チェスのレシピ(16) チェスでまずスコア1000点超えを目指す人のために
このシリーズを読んで下さっている人はもう薄々感じているように、局面の説明に黒番をよく使っています。
なぜかと言えば、チェスは白が圧倒的に有利なゲームなわけですが、だからと言って黒で負け続けていいというものでもありせん。
仮に白で6割ぐらいの高勝率を上げていたとしても、黒で3割4割では負け越しかよくてトントンにしかなりません。
つまりチェスで総合的に勝ち越しを目指すには黒でも勝たないといけないわけです。
黒でドロー(引き分け)なら勝ちに等しいと言われますが、それはトッププレイヤーの話であって、素人同士のゲームであれば黒でも5割以上は勝ちたいところです。
そんなことから黒を例にあげることが多くなっています。
そして、シシリアン・ディフェンスを例に取ることも多いです。それは、黒の戦術としてシシリアン・ディフェンスが優れていると考えているからです。理由は、
1、白が初手e4とついてくるケースが多い。
2、急戦にも持久戦にも対応できる。
3、比較的早く黒が良くなる手筋がある。
いくら優れた戦術でも使うことがあまりないと意味がありません。
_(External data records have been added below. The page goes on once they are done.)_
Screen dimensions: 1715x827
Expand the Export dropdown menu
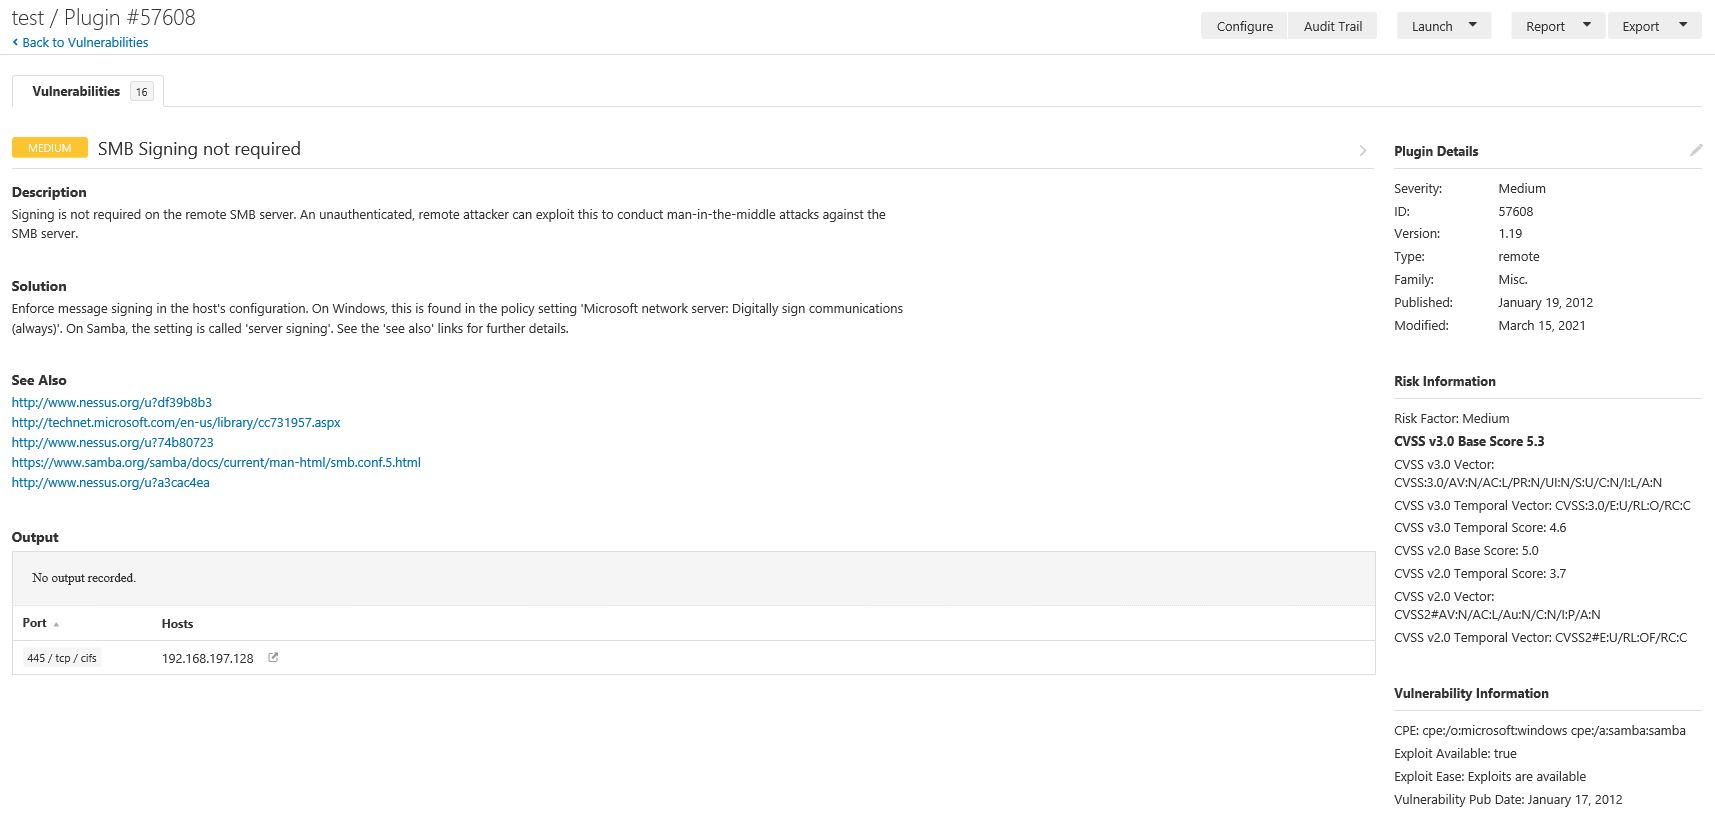[1683, 26]
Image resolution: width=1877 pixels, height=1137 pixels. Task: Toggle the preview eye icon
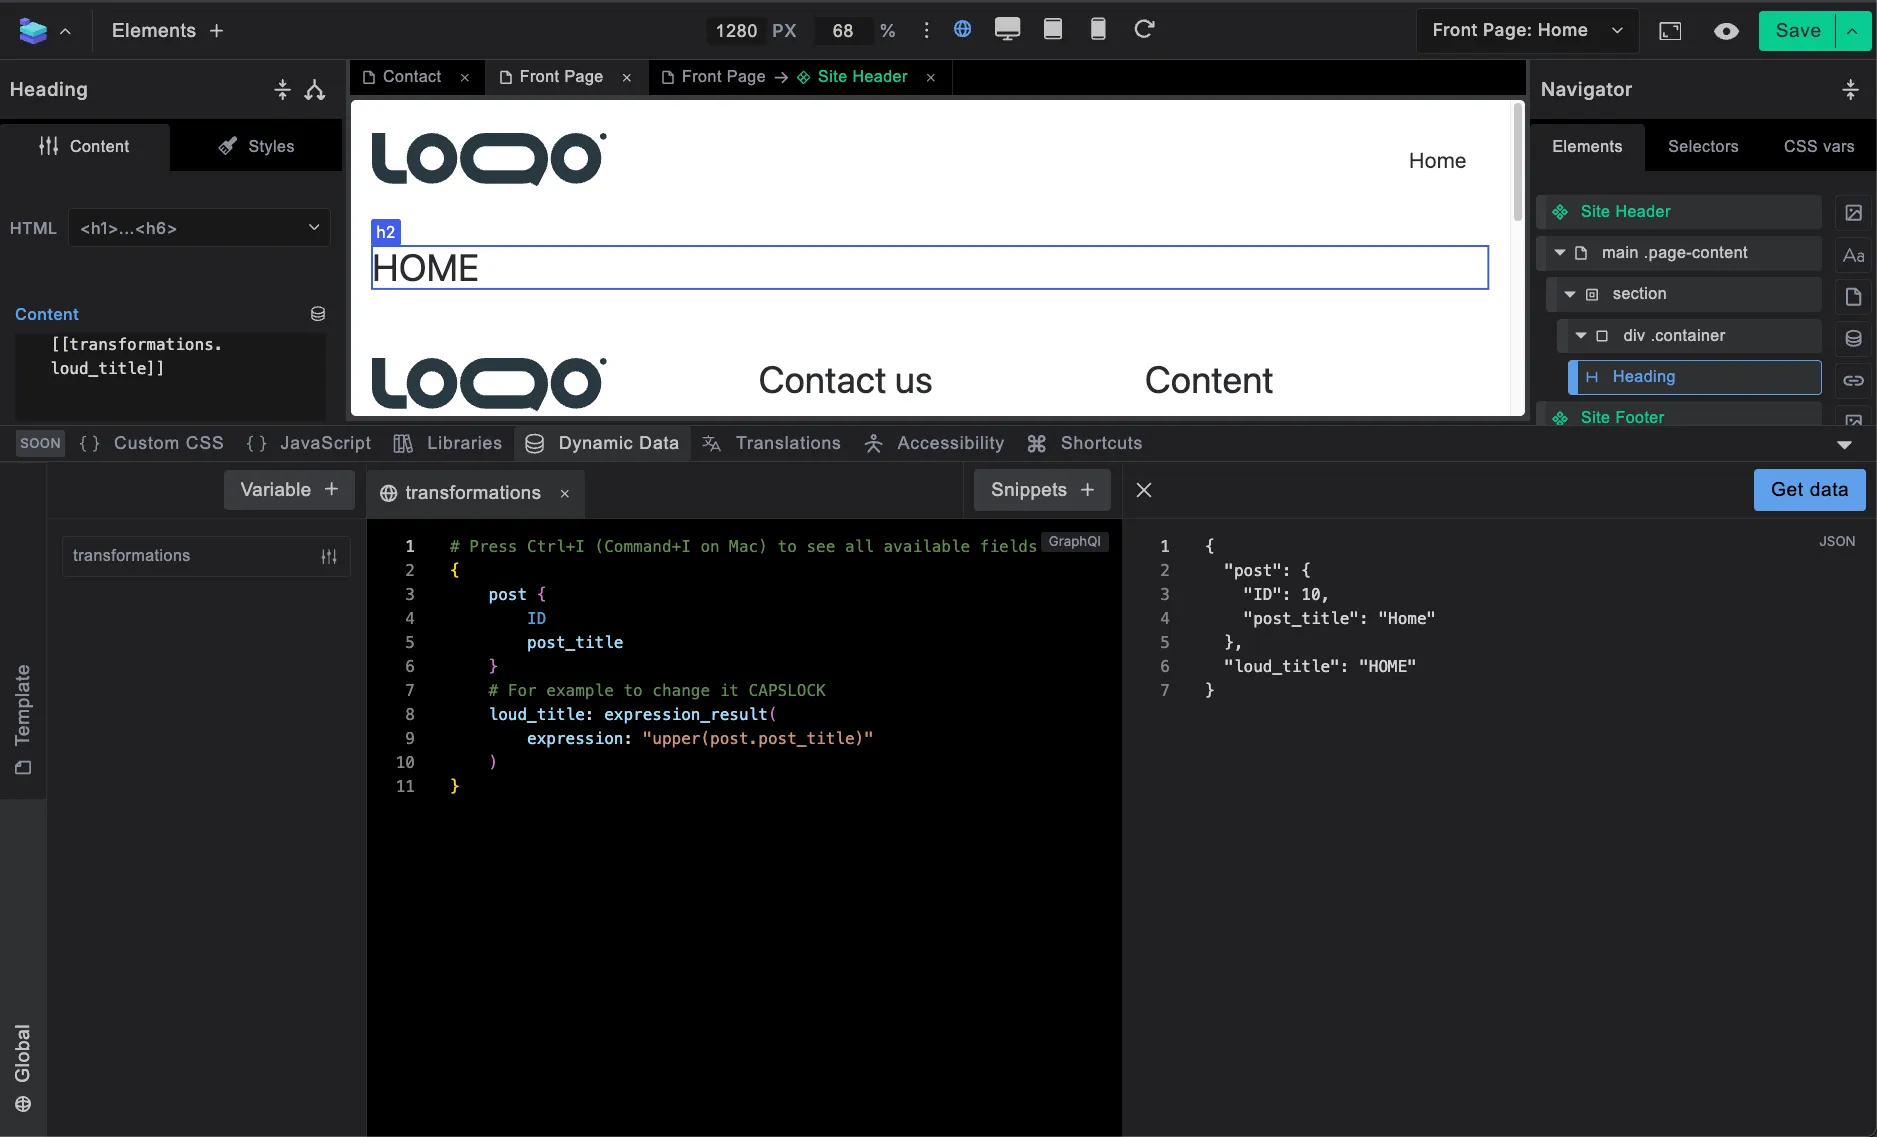pyautogui.click(x=1725, y=31)
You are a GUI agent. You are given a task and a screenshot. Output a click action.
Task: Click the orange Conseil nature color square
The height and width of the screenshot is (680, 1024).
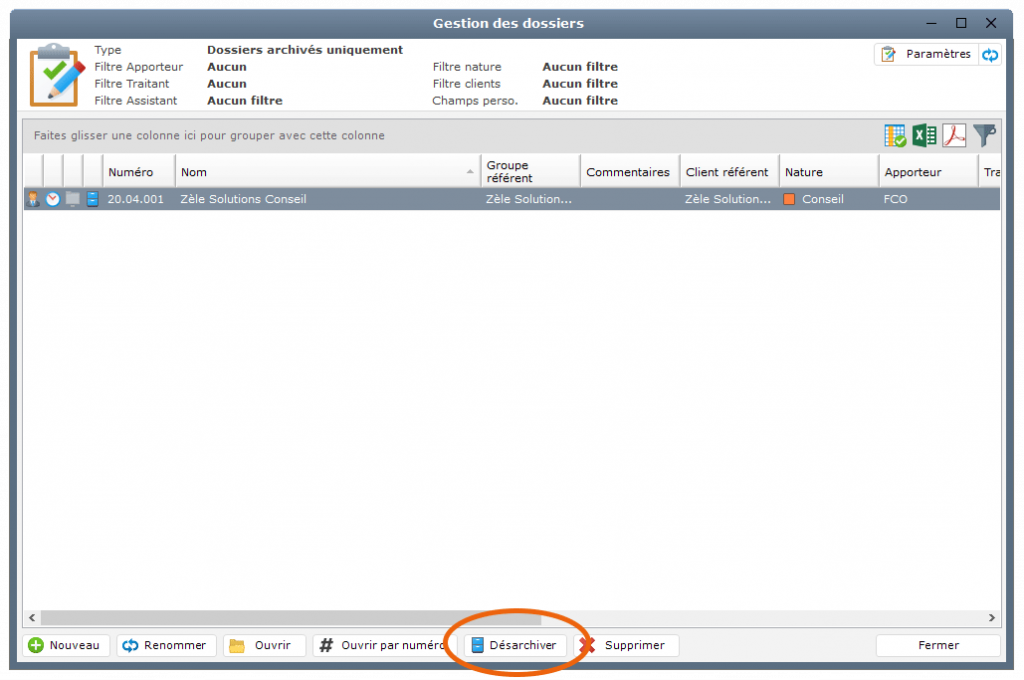(789, 199)
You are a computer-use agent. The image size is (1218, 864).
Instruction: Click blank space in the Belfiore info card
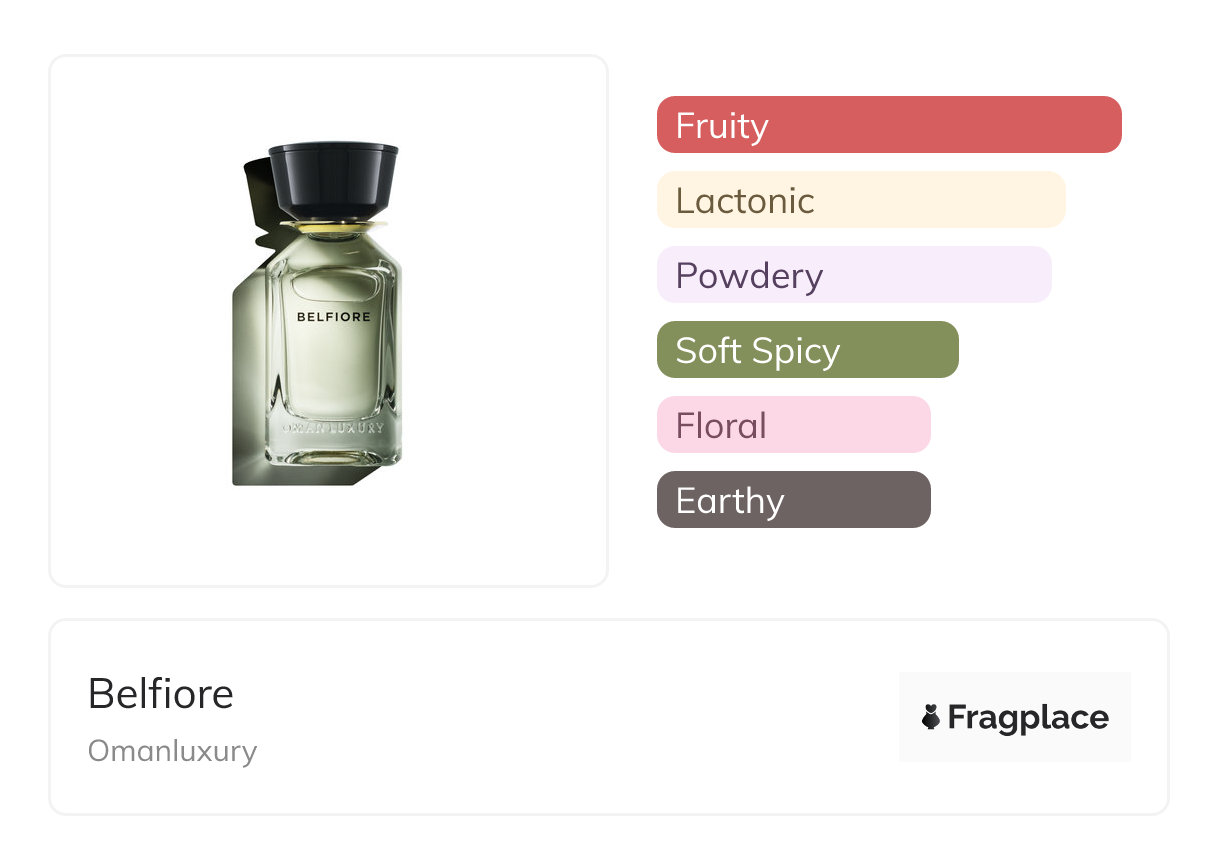pos(560,720)
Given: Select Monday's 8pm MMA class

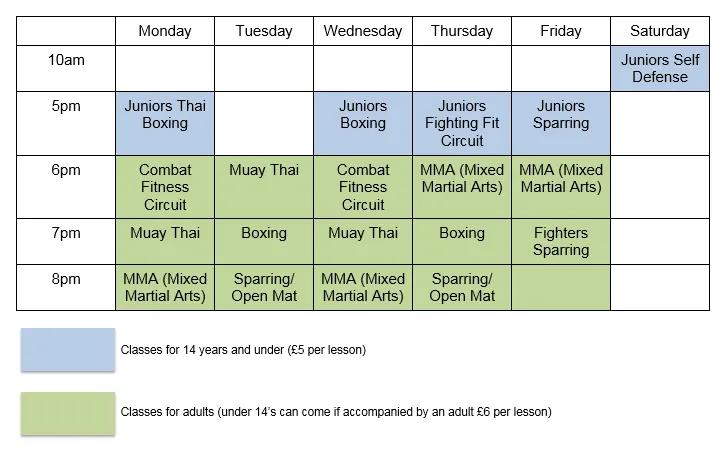Looking at the screenshot, I should pyautogui.click(x=165, y=287).
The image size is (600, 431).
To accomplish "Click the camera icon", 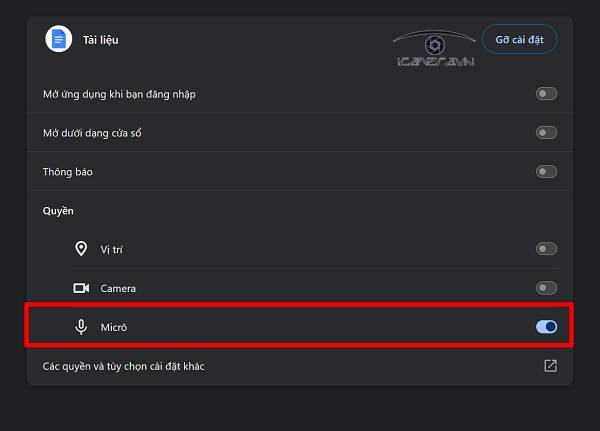I will pos(82,288).
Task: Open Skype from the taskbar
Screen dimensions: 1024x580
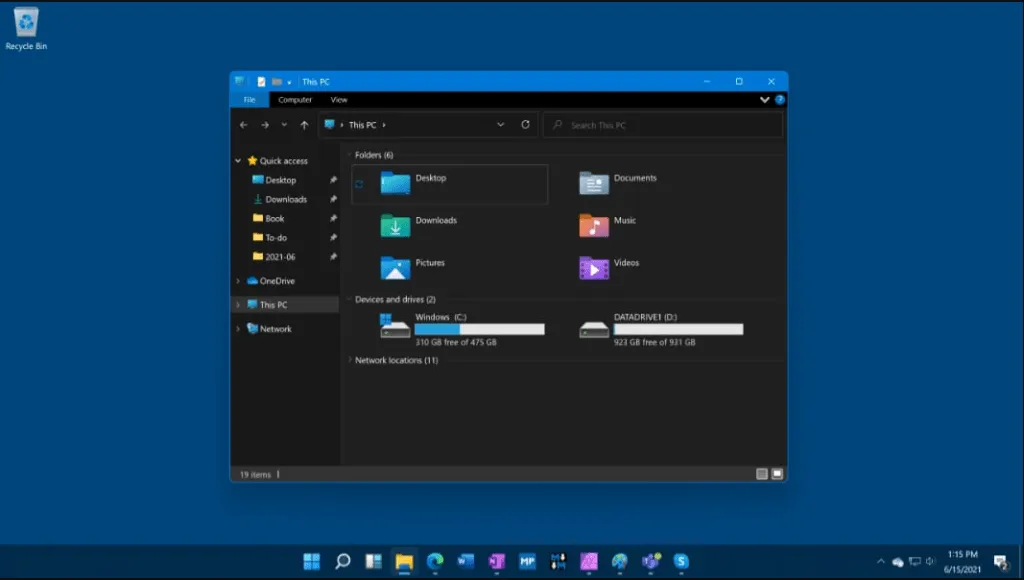Action: pos(684,563)
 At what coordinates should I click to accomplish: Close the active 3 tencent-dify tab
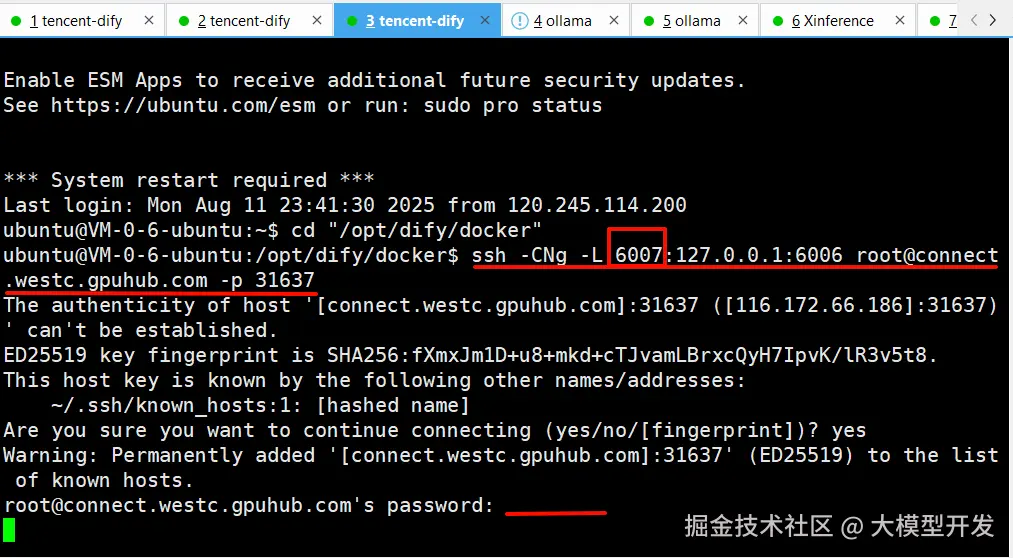pos(485,20)
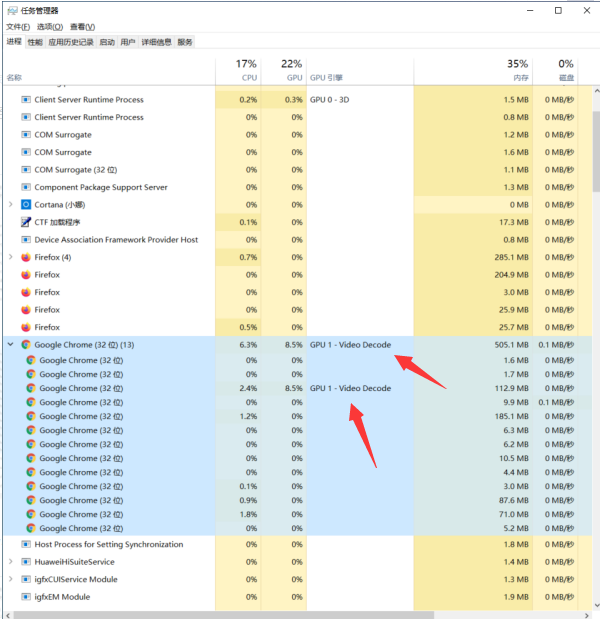Click Component Package Support Server icon
The height and width of the screenshot is (619, 600).
(x=26, y=187)
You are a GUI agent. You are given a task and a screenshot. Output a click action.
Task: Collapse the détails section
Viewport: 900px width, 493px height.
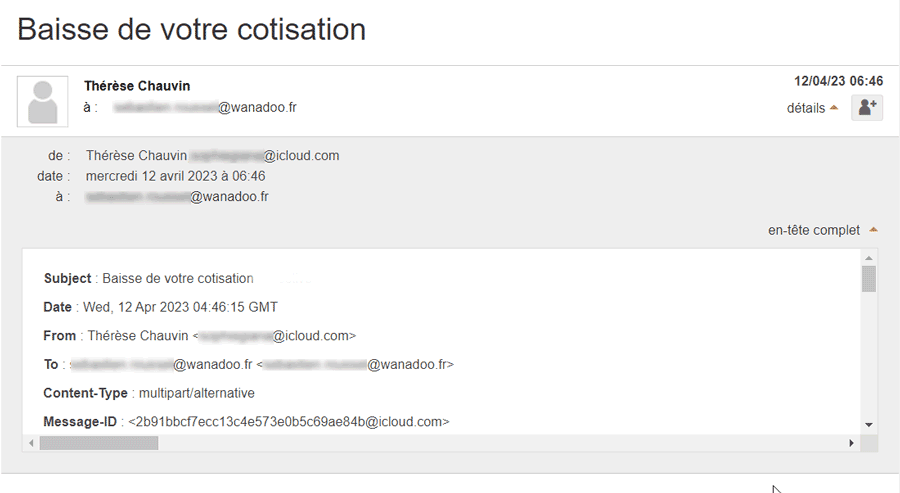[812, 108]
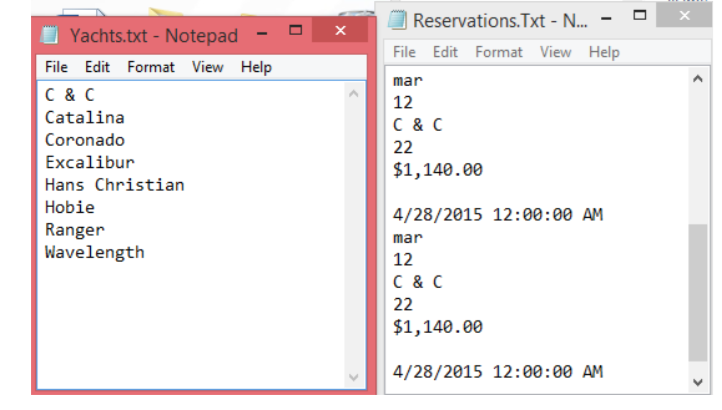Click the Notepad icon in Reservations.Txt title bar
Screen dimensions: 722x410
tap(398, 19)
その点、白が初手e4とついてくるケースが多いことから、シシリアン・ディフェンスは採用可能な頻度が高く、それだけ経験も蓄積されていきます。

上の図は黒がシシリアン・ディフェンスを採用し、白がやや急戦を仕掛けてきた局面です。
黒は次どう指しますか?
手が広い局面ではありますが、Bc5が最有力の手です。白のナイトを挟んで間接的に白の弱点であるf2の地点を狙う形になります。
この後、白は最善手を差し続けないと形勢は黒に傾きます。ちなみにBc5の次の手(白)の最善手はNxc6です。黒はbxc6と応じてまた手番が回ってきます。
これは一例ですが、シシリアン・ディフェンスは相手の急戦に対しても柔軟な対応が可能なことが多いです。